Now however, as I am looking forward to getting out, my sister is getting ready to go in to hospital.  After coming home to visit the family healthy she is left with cement burns on her knees.  So on Thursday she has to go into hospital for a skin graft.  I think between the both of us we may be pushing my mother towards the edge but in our defence we were never really sick when we were growing up.

So tonight is craft night.  Two of the ladies on my ward are running temperatures, but are still asking to go (and they managed), which I think shows just how much these evenings mean to us.  For the majority of the time we sit in our rooms passing the time by reading, colouring in (what?  It’s therapeutic or so the books claim), playing on the internet or chatting to each other and visitors but still our day starts at 6,30am and that is a lot of hours to fill.
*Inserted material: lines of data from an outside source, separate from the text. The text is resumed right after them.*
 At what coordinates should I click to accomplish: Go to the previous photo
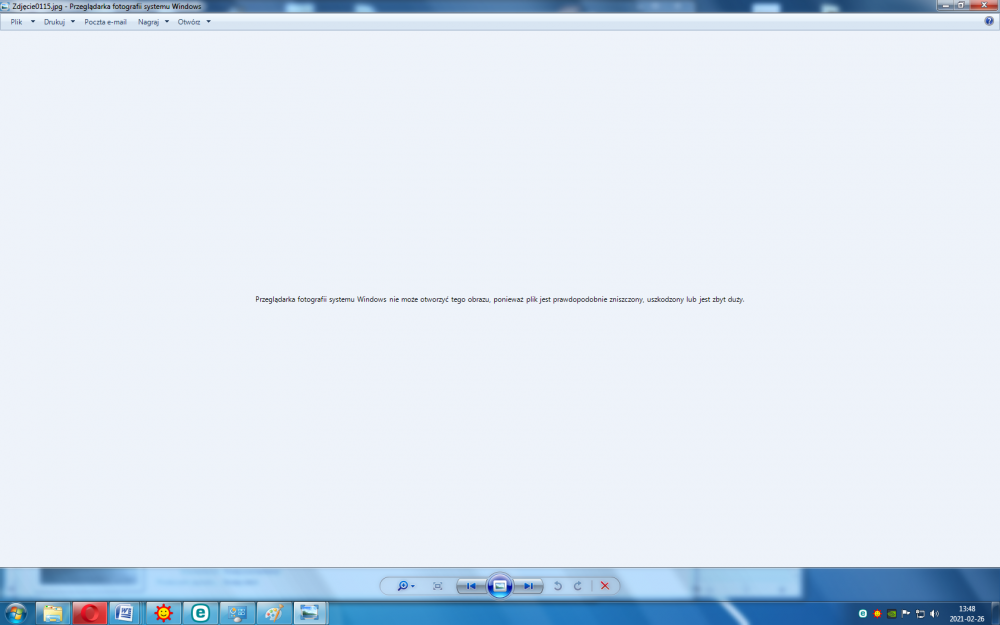coord(471,586)
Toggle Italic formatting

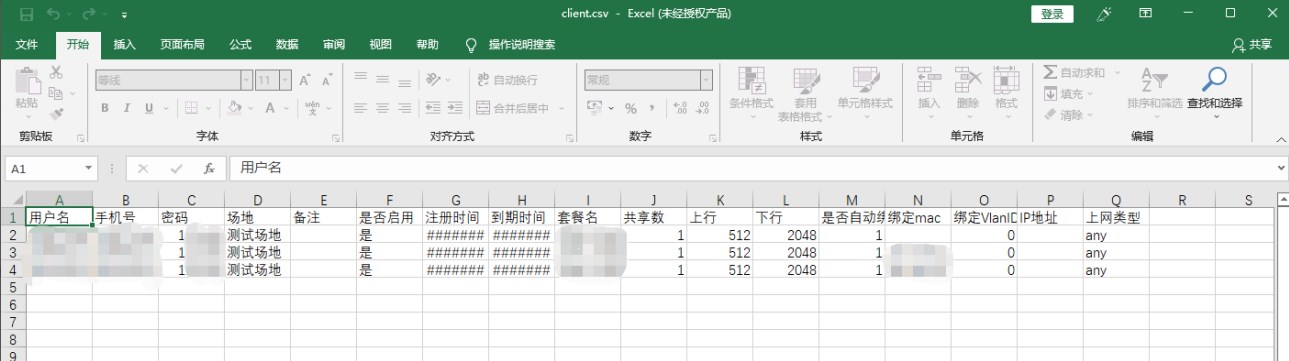point(126,108)
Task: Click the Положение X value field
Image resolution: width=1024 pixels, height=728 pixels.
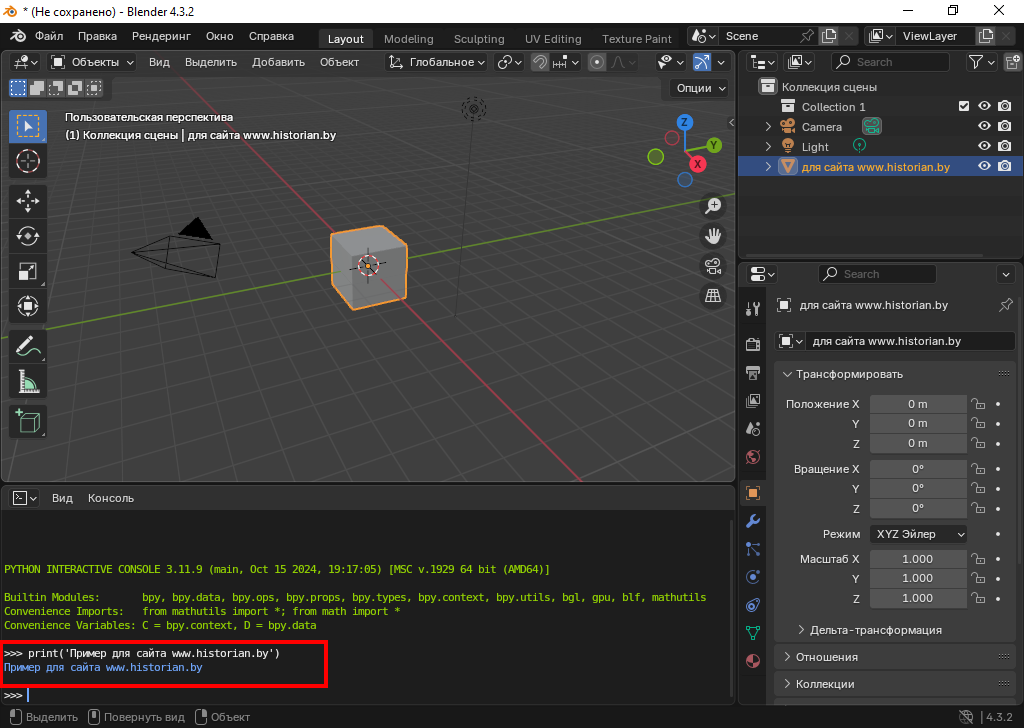Action: coord(917,404)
That’s me back from craft night, where I made a snowflake this week.  It is a bitter sweet class because some people are making these decorations while knowing that they will not be home for Christmas and will instead be in isolation after transplants.  Tonight I decided that I will be home for Christmas even if I can’t stay there full time.  I have so many people praying for me and sending their positive thoughts that I think maybe I can do this.  I want to be with my family, I miss them so much, and I want to hang these decorations on our tree.  So now I have set myself a goal, which in all honesty I am not sure is realistic or not, but it gives me something to aim for and we all need that.

On another positive note I have a friend who has just offered to run a half marathon raising money for autism and the Beatson which is more than generous and extremely touching.  In a world where we are so often inundated with bad news there are still so many kind and inspiring people out there, people willing to go that extra mile (pardon the pun) and I feel blessed to know so many of you.